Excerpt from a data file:
*-*-*
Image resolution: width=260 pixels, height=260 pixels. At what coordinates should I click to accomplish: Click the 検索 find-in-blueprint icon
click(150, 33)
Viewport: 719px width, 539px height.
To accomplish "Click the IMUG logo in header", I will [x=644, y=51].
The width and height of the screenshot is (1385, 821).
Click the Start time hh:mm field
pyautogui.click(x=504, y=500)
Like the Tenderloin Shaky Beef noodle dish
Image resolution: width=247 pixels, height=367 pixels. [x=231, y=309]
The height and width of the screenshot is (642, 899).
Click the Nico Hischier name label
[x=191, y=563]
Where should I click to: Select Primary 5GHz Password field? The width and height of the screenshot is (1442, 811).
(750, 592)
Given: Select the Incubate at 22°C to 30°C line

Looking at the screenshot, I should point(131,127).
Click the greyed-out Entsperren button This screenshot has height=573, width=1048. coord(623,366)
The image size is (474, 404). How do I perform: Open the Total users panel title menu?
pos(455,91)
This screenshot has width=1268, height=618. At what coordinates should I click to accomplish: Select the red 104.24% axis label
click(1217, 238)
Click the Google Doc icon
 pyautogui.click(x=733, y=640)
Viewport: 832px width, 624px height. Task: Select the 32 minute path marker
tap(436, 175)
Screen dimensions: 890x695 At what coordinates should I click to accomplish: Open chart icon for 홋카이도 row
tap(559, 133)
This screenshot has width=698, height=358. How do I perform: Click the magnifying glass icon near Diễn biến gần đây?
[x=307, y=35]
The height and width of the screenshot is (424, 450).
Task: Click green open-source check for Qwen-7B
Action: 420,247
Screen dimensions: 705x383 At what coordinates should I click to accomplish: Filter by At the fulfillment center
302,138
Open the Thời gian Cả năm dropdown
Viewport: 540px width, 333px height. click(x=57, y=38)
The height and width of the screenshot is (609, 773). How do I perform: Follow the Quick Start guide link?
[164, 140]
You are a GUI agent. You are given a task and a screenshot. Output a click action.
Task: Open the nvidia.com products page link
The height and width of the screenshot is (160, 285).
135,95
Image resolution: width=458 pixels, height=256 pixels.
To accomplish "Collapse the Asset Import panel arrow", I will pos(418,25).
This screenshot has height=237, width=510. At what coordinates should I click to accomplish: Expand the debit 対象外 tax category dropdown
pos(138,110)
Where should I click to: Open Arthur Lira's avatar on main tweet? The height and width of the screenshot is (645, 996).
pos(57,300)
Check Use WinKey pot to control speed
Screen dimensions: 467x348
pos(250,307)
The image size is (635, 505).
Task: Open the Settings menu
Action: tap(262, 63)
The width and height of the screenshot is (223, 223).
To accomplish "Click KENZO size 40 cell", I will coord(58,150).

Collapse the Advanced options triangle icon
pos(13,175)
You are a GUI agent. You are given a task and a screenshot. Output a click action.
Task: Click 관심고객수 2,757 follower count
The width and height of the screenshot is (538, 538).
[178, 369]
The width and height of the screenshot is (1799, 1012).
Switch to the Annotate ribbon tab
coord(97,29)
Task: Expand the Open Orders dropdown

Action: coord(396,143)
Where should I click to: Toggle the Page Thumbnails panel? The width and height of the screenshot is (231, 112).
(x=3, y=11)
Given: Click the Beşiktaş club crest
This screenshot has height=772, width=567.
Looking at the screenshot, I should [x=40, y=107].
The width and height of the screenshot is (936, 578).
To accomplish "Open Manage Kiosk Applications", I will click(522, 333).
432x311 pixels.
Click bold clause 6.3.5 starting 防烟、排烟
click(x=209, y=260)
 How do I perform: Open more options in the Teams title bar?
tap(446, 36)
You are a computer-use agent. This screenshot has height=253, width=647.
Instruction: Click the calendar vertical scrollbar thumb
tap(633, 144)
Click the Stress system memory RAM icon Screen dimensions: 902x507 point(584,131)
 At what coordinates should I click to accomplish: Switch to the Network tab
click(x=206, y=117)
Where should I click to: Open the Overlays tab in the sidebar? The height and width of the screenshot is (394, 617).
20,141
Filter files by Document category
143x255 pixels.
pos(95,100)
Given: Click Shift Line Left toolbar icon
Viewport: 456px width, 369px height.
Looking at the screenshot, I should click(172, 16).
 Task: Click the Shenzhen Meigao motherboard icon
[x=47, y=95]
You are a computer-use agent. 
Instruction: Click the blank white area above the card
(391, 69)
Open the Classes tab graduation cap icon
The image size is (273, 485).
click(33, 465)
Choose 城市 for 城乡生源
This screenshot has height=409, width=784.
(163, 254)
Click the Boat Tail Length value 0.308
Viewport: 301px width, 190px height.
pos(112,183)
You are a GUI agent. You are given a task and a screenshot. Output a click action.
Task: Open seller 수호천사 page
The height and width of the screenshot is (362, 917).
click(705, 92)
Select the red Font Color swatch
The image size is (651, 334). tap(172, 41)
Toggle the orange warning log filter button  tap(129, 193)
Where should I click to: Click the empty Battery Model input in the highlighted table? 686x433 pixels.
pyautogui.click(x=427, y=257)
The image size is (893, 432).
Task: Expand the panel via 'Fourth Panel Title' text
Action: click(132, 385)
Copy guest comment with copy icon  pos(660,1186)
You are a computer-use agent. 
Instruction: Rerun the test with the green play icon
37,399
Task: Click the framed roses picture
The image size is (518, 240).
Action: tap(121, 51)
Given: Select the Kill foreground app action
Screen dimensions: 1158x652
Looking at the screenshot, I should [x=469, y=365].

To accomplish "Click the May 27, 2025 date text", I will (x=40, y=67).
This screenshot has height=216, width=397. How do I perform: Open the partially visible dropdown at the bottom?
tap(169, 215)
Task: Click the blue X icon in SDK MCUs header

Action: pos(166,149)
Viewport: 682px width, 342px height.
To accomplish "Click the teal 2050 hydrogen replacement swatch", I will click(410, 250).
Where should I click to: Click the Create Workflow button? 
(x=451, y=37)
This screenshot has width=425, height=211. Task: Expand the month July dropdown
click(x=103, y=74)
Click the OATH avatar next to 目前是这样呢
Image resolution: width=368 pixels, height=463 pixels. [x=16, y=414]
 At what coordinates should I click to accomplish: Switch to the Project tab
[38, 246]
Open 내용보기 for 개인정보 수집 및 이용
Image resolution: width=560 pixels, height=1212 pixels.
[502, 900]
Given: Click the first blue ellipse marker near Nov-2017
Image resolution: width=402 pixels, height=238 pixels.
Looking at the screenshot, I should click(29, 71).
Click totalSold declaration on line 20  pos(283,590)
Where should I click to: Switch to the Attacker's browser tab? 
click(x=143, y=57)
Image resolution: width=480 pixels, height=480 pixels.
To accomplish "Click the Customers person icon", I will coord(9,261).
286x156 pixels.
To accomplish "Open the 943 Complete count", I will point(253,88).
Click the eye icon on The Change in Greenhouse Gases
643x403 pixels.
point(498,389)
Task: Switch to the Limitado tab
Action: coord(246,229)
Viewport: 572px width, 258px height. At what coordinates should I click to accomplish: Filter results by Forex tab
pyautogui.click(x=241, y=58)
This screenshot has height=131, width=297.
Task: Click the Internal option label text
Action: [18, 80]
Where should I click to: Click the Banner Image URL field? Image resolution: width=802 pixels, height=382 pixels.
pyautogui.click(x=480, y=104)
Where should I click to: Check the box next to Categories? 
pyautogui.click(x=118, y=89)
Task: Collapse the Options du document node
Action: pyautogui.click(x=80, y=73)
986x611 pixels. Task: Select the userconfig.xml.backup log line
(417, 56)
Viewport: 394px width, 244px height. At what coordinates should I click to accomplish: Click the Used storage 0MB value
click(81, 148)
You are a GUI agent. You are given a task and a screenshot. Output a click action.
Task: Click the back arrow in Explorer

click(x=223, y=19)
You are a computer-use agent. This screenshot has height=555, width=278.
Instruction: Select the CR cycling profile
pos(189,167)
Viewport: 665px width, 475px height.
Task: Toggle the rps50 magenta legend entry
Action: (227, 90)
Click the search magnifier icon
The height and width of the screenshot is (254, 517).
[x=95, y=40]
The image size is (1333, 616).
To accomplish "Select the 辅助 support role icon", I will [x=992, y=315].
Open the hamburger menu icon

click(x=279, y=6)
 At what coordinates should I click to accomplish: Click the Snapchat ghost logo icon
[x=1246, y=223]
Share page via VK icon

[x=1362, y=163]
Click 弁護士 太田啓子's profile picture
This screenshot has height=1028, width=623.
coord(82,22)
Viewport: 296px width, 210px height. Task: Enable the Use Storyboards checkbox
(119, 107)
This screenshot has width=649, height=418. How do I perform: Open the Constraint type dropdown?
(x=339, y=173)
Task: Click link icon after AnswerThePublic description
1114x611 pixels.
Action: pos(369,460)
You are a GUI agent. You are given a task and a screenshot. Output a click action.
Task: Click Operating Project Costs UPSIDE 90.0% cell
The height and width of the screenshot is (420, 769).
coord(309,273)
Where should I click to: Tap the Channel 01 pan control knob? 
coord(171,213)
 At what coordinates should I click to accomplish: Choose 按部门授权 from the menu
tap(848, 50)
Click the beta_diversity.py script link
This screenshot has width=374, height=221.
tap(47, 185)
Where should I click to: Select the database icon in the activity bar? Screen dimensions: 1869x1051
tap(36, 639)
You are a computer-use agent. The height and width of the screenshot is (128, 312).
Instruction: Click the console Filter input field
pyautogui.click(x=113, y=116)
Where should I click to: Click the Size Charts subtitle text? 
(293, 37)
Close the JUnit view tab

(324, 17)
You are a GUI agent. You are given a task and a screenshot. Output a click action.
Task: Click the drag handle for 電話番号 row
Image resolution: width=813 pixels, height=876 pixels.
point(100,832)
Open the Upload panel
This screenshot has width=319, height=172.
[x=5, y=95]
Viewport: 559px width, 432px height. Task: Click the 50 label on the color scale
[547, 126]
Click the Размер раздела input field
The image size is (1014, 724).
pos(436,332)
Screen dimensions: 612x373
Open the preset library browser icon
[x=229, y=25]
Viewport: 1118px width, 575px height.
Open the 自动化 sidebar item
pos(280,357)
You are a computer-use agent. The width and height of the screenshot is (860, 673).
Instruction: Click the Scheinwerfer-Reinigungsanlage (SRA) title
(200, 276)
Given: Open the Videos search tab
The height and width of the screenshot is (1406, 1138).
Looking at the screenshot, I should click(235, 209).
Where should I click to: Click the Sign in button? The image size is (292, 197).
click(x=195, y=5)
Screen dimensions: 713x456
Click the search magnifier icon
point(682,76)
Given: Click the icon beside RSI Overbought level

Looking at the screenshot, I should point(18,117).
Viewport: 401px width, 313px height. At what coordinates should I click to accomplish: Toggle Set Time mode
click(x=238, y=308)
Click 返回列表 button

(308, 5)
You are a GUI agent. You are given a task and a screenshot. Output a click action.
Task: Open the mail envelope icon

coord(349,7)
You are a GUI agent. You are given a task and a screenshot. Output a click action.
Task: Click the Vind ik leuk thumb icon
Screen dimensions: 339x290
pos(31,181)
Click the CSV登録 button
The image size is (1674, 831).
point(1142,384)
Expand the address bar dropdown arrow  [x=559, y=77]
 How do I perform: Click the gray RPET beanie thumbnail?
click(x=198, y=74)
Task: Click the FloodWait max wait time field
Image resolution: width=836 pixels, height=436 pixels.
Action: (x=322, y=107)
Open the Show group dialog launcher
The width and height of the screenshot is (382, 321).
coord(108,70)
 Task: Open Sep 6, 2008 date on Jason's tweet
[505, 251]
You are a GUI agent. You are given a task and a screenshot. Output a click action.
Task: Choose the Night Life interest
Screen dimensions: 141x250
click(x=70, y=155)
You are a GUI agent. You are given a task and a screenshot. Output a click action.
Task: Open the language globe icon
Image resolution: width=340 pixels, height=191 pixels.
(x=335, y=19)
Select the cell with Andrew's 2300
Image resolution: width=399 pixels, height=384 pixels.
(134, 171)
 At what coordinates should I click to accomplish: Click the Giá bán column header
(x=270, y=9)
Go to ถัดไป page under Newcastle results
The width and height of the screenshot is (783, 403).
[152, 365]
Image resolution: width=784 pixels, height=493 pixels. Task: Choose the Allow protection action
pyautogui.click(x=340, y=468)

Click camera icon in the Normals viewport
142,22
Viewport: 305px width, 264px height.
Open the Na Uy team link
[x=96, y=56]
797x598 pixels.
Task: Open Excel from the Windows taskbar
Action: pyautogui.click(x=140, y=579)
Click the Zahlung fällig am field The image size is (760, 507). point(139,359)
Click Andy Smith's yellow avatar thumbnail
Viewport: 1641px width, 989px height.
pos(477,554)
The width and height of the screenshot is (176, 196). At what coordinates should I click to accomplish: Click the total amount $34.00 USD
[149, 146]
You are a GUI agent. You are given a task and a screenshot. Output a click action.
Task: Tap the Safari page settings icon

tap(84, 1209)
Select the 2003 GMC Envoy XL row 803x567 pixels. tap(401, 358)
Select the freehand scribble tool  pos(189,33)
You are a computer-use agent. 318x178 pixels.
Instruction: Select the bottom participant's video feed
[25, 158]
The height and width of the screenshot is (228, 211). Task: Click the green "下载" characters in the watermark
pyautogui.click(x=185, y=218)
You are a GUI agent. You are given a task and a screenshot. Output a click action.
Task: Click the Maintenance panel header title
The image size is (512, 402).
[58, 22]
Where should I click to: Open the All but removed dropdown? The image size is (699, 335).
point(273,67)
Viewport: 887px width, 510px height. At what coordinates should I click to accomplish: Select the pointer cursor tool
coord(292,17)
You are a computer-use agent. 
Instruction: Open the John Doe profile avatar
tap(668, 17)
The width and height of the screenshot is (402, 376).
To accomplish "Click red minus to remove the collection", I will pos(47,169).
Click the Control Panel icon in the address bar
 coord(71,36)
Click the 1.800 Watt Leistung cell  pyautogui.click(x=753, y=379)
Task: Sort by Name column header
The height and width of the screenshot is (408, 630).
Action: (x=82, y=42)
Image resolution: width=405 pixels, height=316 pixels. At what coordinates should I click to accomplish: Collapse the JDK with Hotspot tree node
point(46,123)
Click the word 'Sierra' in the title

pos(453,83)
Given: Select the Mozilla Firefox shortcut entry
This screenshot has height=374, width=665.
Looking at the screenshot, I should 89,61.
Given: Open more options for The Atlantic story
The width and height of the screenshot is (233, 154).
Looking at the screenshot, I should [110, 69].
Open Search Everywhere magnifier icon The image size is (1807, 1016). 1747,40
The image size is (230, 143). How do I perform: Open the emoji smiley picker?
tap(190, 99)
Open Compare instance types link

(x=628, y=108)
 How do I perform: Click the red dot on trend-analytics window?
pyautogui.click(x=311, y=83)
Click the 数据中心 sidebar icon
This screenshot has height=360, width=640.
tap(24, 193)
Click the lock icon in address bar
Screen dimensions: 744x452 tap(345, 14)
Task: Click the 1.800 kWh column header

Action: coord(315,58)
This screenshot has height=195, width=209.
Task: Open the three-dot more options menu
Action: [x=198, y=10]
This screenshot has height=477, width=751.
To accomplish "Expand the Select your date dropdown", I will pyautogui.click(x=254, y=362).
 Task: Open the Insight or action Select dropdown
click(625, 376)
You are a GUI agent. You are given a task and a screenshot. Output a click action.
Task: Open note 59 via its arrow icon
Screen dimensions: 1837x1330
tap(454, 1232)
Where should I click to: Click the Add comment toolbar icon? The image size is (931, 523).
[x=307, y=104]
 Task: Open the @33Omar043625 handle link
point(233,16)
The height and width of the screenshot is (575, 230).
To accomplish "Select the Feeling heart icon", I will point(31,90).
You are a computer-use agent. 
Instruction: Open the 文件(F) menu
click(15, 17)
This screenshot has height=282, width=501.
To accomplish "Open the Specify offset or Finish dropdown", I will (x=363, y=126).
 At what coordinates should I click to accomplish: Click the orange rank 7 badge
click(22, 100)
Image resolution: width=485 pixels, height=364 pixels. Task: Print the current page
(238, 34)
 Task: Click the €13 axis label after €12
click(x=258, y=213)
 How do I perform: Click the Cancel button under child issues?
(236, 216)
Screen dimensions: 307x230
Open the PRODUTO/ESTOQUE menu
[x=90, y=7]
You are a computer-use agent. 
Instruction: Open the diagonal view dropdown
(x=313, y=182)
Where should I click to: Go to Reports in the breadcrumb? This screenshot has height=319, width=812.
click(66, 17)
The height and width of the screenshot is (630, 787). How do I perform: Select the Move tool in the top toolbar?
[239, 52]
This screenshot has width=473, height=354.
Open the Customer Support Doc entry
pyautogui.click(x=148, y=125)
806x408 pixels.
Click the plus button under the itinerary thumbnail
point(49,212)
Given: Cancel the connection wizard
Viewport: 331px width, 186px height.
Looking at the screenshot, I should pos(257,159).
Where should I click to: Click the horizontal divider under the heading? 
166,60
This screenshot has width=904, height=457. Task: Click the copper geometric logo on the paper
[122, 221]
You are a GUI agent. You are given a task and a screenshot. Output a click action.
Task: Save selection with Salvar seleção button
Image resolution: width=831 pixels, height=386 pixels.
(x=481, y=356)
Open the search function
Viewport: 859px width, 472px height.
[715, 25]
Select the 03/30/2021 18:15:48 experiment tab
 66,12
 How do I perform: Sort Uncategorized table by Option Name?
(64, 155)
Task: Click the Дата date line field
*-*-*
**INSTRUCTION**
Reproduce the part of the material that opens with the line containing "Task: Expand the Open Orders dropdown" and closes with the line containing "Looking at the screenshot, I should [x=40, y=107].", swapping "club crest" for "team badge" and leaving everything else unchanged.

**THE REPLY**
Task: Expand the Open Orders dropdown

Action: coord(396,143)
Where should I click to: Toggle the Page Thumbnails panel? The width and height of the screenshot is (231, 112).
(x=3, y=11)
Given: Click the Beşiktaş team badge
This screenshot has height=772, width=567.
Looking at the screenshot, I should [x=40, y=107].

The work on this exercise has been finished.